The line containing "The image size is (847, 597)." marks the end: output every line of the data up to it, and that line too, exactly as written.

▶ _Items from a dataset_
···

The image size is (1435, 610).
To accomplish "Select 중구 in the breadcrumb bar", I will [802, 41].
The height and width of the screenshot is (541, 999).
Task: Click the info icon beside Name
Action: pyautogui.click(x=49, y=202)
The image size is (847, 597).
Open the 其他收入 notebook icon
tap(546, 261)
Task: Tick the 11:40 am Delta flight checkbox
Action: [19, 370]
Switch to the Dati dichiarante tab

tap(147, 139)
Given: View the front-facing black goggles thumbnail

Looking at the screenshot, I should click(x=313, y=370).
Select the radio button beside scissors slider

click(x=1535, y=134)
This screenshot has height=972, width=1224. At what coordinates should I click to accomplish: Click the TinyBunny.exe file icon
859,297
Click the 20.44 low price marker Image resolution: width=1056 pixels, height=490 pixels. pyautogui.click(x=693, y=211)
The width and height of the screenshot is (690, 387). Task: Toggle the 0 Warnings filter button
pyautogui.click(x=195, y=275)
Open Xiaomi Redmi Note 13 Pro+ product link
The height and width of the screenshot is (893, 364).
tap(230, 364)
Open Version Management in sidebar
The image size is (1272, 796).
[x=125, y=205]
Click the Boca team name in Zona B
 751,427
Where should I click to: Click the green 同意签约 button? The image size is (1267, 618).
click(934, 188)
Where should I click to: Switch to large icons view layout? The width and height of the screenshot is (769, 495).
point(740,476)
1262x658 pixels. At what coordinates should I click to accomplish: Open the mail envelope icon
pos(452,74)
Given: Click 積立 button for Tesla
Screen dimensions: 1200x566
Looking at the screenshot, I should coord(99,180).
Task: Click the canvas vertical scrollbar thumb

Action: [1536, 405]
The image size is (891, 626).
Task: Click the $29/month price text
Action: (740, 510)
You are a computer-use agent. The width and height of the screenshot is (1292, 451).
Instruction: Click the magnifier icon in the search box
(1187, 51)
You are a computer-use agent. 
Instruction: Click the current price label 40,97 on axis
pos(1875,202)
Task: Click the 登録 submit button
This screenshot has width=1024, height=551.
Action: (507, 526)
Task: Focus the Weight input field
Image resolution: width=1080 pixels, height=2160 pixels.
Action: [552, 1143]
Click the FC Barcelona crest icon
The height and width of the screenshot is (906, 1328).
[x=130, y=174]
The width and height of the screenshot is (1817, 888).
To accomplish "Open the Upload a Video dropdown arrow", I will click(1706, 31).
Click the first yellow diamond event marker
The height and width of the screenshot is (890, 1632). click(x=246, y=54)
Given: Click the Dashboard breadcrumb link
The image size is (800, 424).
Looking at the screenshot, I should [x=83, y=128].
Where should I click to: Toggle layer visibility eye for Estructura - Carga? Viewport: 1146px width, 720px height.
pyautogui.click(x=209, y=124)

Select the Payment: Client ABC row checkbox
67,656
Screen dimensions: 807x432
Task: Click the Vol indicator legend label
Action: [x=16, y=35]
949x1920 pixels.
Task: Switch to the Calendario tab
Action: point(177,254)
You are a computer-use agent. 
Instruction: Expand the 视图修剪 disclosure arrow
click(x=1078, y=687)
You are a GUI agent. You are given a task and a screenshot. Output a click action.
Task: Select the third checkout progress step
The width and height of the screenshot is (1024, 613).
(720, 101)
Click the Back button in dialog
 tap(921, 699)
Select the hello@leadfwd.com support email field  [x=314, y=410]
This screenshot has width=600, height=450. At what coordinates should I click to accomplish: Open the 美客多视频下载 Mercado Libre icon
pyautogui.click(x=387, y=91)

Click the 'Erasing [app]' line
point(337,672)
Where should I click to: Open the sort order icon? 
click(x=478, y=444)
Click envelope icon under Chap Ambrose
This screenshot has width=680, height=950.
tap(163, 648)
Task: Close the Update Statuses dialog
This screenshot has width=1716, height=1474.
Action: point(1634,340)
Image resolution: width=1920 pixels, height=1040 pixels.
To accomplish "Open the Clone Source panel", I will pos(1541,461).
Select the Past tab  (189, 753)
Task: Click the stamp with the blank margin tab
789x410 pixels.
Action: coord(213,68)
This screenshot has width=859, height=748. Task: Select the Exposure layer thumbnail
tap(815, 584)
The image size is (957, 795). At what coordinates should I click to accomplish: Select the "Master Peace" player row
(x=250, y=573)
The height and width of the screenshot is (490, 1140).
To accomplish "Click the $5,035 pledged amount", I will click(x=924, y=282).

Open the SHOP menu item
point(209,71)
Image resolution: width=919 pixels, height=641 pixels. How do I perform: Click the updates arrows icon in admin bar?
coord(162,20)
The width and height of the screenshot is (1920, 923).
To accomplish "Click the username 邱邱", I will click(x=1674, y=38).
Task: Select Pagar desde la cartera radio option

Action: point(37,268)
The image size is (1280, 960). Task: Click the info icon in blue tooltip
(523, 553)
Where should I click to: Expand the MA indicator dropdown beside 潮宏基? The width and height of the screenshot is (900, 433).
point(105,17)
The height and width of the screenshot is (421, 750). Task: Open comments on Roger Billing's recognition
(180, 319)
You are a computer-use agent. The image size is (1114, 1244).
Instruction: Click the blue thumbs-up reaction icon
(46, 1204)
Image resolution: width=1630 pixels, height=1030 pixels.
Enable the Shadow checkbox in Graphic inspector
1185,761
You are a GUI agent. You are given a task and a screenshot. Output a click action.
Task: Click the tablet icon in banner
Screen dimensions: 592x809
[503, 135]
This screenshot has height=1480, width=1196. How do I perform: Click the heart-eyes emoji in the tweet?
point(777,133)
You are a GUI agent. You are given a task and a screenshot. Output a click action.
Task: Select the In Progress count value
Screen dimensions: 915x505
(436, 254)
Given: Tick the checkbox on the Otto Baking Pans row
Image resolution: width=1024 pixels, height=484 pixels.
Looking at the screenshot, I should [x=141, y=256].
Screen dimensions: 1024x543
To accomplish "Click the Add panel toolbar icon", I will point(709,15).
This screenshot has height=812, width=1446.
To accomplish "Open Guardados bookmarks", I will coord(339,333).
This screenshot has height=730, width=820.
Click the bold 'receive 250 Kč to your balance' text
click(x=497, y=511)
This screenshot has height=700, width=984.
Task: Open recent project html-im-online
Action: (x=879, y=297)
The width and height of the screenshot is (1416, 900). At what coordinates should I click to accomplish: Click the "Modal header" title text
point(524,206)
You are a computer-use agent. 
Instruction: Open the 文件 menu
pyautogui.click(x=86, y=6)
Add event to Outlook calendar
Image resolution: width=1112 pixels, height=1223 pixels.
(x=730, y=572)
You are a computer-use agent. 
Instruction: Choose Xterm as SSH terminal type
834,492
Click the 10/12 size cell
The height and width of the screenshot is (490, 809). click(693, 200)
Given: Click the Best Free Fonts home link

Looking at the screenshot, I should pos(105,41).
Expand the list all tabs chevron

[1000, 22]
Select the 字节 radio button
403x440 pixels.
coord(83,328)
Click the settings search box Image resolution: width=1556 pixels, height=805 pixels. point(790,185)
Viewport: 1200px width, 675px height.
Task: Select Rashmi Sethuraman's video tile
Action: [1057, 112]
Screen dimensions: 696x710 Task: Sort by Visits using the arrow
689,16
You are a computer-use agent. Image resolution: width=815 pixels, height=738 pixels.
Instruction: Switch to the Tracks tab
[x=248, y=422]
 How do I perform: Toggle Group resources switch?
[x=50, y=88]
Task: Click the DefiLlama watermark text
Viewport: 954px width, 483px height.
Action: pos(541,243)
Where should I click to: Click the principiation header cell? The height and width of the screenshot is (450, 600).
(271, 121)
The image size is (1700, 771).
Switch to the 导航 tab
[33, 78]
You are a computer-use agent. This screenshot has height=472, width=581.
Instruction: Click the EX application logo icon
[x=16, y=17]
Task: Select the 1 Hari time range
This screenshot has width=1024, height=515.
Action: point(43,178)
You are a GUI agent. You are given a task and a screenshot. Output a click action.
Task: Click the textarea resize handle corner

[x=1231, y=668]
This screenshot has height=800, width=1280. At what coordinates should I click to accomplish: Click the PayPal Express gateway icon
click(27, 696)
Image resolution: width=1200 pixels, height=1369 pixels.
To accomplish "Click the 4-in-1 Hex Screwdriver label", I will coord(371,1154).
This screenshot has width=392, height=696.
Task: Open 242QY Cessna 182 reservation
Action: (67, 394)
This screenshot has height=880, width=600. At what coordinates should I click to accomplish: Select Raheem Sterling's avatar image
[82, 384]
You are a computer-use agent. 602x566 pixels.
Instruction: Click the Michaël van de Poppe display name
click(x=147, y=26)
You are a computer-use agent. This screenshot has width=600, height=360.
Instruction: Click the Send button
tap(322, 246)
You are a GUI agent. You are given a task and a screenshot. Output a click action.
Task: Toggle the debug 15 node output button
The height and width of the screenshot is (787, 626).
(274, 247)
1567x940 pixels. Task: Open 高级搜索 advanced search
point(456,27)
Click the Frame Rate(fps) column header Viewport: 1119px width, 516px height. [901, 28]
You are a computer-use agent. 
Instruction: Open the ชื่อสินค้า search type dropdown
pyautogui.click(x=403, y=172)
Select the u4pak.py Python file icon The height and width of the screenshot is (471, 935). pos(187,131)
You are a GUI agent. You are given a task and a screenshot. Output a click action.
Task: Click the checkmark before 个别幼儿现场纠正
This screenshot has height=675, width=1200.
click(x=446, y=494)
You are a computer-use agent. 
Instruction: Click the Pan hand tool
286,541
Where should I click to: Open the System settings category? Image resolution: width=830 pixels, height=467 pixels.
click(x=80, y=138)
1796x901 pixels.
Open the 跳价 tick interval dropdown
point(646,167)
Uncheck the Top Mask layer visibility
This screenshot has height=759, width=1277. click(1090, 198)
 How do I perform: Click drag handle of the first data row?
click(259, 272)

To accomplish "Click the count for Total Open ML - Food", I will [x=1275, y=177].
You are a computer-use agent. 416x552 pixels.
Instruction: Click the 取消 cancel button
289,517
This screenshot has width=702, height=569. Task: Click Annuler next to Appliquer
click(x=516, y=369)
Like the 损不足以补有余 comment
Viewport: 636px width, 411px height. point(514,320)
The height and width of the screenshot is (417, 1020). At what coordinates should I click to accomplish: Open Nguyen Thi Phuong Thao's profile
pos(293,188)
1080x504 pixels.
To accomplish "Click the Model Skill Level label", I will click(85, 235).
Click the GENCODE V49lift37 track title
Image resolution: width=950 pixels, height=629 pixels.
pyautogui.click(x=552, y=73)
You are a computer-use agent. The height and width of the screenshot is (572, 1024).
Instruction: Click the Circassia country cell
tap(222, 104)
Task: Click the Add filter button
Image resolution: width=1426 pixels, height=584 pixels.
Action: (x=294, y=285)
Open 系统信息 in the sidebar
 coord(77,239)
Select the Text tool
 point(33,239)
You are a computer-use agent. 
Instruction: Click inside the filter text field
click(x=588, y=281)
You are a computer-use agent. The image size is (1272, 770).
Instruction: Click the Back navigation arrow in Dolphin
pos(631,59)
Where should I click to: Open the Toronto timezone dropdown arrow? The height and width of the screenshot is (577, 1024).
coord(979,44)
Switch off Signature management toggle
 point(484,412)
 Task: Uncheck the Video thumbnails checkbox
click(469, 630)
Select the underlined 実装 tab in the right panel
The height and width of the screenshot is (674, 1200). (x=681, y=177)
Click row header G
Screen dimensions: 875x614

···

▶ _Task result_
The image size is (1435, 610).
To accomplish "Select 중구 in the breadcrumb bar", I will [802, 41].
The height and width of the screenshot is (541, 999).
Task: Click the info icon beside Name
Action: pyautogui.click(x=49, y=202)
The image size is (847, 597).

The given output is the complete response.